**Data section:**
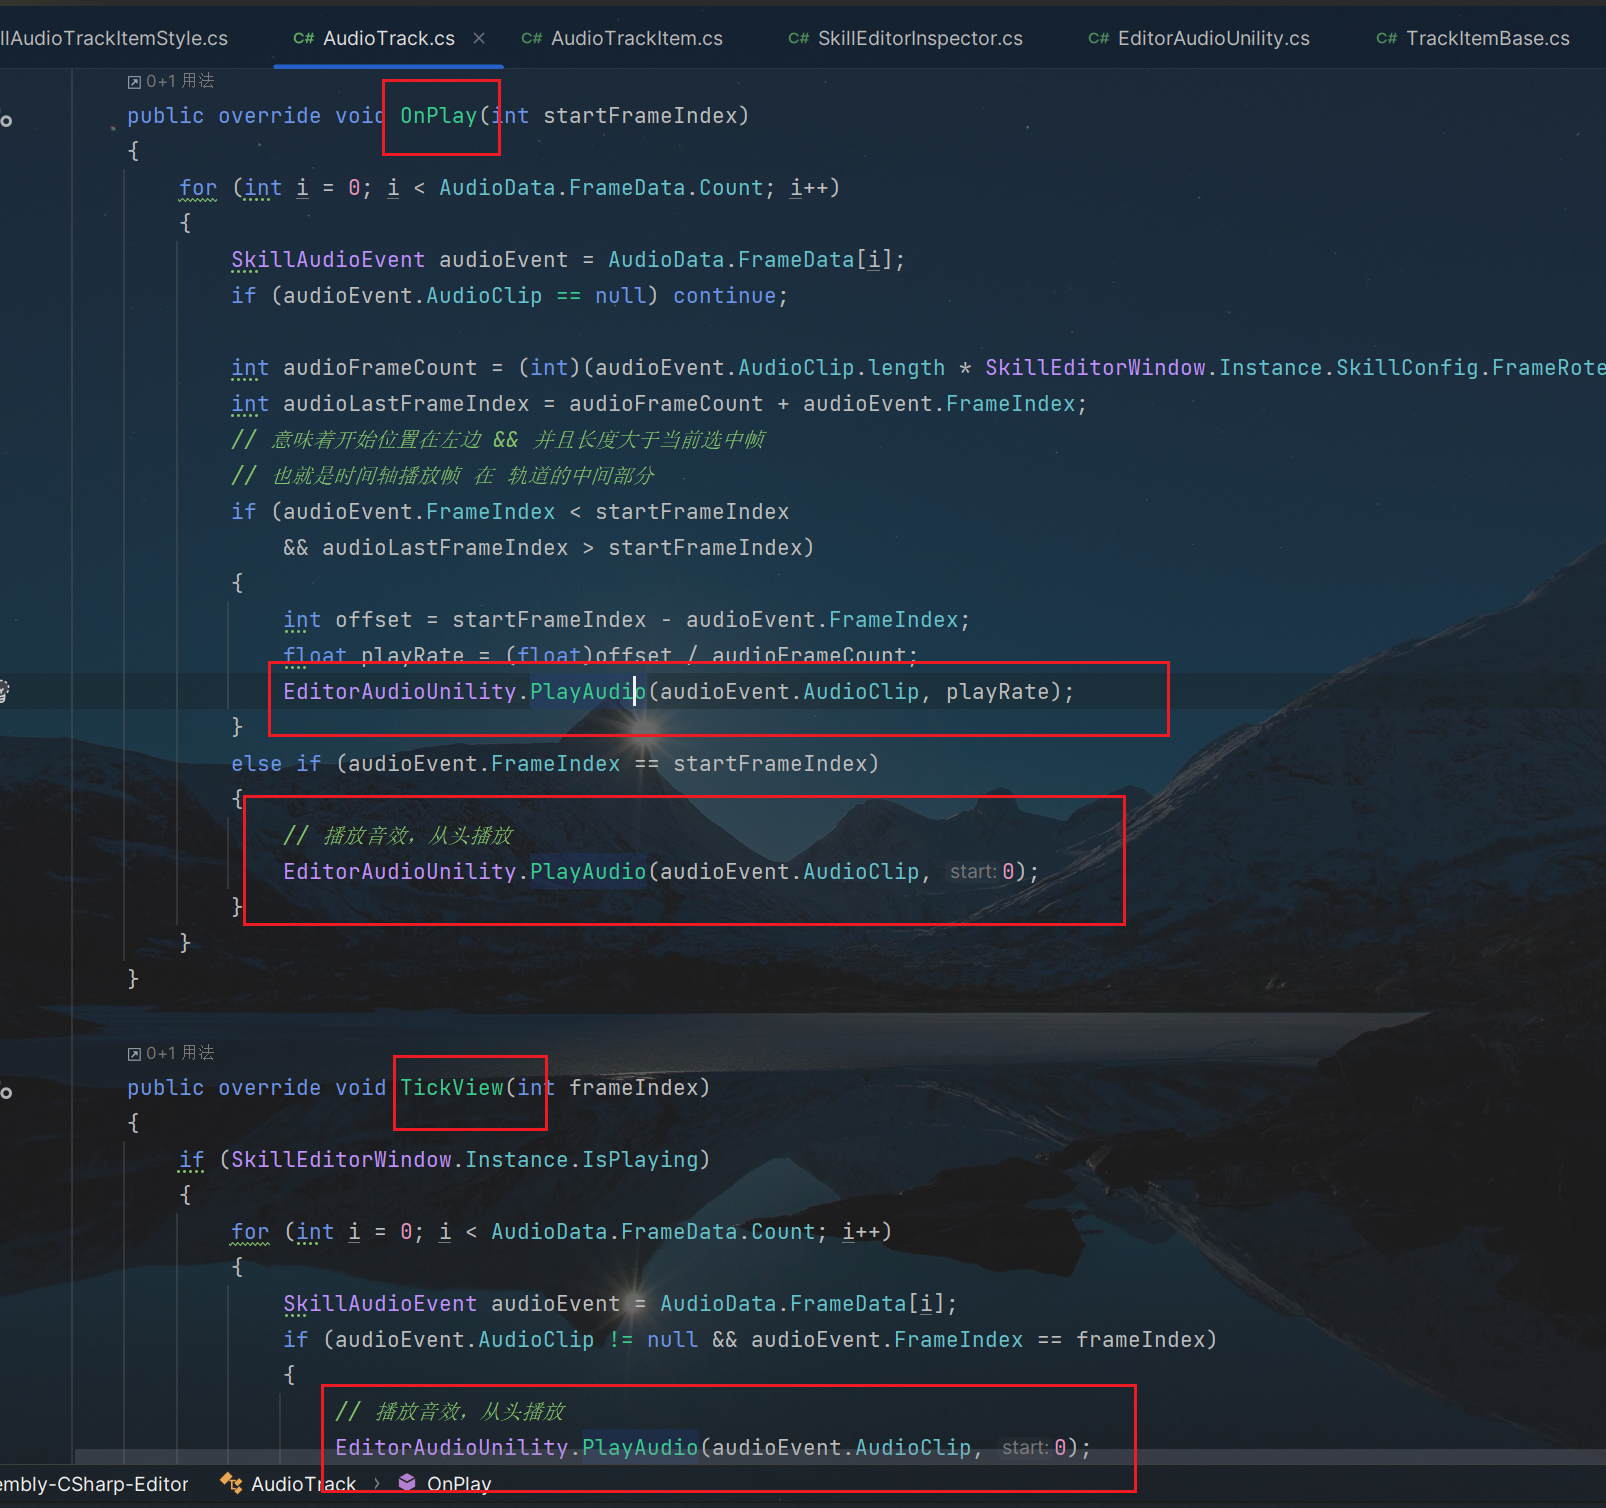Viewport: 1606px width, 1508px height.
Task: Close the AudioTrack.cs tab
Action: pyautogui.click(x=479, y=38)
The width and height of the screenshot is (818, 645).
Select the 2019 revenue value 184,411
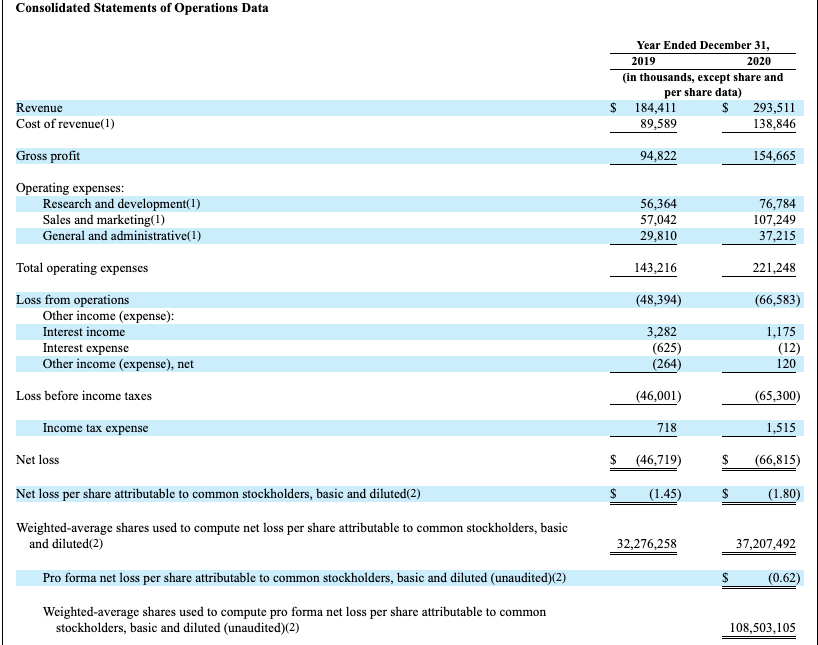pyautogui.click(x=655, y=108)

**Set exercise:**
Print every line of the records above word for word, leaving out the pictures.

**Worked answer:**
Viewport: 1606px width, 1508px height.
Task: Close the AudioTrack.cs tab
Action: pyautogui.click(x=479, y=38)
The width and height of the screenshot is (818, 645).
Select the 2019 revenue value 184,411
pyautogui.click(x=655, y=108)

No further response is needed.